*Challenge:* Lay out the stretch from the line containing "The width and height of the screenshot is (670, 284)." through the last of the lines as a Markdown table with the columns Row and Line. Give each line its own numbered row, and leave out blank lines.

────

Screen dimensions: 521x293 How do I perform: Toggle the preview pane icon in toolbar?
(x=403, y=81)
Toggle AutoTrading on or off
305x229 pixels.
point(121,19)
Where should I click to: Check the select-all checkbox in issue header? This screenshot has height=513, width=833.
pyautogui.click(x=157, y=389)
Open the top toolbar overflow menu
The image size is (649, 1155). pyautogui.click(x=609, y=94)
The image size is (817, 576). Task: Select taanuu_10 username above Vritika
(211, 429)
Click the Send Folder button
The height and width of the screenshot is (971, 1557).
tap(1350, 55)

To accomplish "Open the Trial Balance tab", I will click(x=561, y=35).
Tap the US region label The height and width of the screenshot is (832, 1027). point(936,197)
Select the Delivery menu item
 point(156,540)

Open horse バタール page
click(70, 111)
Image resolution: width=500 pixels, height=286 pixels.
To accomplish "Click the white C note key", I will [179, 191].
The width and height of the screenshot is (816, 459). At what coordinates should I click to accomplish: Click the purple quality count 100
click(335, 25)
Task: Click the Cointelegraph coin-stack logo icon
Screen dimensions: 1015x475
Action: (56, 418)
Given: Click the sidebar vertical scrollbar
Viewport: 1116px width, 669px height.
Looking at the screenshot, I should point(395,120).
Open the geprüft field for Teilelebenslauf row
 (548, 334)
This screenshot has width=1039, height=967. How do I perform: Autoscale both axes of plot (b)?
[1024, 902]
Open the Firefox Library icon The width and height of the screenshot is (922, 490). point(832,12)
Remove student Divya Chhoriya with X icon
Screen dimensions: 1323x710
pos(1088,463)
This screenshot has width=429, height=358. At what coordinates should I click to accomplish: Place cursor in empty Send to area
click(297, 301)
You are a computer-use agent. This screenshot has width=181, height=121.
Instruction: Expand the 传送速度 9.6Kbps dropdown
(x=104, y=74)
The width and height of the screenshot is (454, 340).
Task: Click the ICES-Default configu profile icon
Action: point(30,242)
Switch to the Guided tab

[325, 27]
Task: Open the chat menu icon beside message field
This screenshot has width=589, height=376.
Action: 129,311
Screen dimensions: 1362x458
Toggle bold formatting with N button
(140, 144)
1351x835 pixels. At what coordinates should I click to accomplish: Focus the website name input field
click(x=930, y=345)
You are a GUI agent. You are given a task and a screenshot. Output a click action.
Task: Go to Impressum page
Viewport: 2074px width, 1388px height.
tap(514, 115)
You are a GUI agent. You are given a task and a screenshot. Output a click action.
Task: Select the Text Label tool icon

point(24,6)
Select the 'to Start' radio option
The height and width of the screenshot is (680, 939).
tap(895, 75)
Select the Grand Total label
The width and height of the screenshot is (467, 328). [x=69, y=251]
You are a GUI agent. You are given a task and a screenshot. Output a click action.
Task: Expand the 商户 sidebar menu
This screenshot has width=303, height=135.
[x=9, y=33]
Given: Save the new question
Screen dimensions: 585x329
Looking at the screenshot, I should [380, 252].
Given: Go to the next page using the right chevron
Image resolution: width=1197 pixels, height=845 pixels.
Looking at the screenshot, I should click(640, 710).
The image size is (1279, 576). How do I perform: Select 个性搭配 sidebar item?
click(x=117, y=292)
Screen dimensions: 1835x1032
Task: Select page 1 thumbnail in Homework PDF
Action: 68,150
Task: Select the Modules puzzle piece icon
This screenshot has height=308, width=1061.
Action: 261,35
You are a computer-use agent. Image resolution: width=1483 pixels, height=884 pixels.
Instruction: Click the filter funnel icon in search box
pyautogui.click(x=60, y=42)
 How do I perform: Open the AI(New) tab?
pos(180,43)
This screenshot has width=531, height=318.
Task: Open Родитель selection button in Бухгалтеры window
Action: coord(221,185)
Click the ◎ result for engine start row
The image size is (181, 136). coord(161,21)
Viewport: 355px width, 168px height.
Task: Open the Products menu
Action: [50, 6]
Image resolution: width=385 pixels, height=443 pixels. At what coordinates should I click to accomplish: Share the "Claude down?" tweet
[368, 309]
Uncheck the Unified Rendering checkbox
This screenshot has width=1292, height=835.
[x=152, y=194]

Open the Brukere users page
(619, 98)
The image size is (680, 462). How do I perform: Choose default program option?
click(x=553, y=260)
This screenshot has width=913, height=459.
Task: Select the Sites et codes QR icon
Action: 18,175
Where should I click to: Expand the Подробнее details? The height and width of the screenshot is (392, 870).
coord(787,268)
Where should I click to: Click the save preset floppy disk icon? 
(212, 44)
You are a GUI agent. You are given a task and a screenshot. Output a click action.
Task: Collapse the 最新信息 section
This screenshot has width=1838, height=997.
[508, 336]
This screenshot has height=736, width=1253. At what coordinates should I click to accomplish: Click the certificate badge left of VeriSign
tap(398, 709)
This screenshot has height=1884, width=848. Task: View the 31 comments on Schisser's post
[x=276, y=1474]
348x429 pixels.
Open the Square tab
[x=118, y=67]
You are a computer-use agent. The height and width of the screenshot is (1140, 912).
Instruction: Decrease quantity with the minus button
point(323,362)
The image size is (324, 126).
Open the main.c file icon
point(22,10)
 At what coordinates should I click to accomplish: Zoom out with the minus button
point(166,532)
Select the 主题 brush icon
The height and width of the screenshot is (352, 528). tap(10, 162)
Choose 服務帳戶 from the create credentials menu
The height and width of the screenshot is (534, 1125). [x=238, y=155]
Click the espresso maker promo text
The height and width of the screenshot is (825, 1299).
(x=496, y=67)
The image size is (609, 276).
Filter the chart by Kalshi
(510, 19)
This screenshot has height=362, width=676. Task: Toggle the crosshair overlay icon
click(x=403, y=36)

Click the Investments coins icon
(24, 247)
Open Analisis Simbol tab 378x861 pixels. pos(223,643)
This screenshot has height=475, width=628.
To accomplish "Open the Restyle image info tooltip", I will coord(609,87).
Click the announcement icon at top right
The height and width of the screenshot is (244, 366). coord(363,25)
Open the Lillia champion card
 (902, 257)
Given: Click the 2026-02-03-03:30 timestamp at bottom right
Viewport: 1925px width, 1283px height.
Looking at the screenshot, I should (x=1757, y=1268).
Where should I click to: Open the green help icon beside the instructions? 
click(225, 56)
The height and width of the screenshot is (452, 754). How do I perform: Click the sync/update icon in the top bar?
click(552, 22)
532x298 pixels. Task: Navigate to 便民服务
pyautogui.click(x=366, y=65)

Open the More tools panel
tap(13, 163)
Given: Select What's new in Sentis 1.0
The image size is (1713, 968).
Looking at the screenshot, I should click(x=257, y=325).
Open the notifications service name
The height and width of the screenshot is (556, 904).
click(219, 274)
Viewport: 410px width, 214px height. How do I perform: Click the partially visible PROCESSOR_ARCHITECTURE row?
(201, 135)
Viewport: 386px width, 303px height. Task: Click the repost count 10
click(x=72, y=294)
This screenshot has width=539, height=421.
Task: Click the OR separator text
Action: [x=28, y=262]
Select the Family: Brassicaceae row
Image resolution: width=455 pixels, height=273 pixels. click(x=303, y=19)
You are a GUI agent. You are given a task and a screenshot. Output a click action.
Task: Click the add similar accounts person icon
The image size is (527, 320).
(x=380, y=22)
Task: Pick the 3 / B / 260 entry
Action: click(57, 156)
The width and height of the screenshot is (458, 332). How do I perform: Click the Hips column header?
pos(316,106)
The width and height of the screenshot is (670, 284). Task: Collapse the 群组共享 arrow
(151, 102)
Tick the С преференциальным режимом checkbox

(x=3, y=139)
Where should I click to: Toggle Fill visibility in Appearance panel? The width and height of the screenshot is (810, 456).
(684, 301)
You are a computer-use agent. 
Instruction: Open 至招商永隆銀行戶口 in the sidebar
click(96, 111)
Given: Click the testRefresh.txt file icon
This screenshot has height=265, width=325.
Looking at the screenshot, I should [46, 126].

────

*Correct output:*
| Row | Line |
|---|---|
| 1 | The width and height of the screenshot is (670, 284). Task: Collapse the 群组共享 arrow |
| 2 | (151, 102) |
| 3 | Tick the С преференциальным режимом checkbox |
| 4 | (x=3, y=139) |
| 5 | Where should I click to: Toggle Fill visibility in Appearance panel? The width and height of the screenshot is (810, 456). |
| 6 | (684, 301) |
| 7 | You are a computer-use agent.  |
| 8 | Instruction: Open 至招商永隆銀行戶口 in the sidebar |
| 9 | click(96, 111) |
| 10 | Given: Click the testRefresh.txt file icon |
| 11 | This screenshot has height=265, width=325. |
| 12 | Looking at the screenshot, I should [46, 126]. |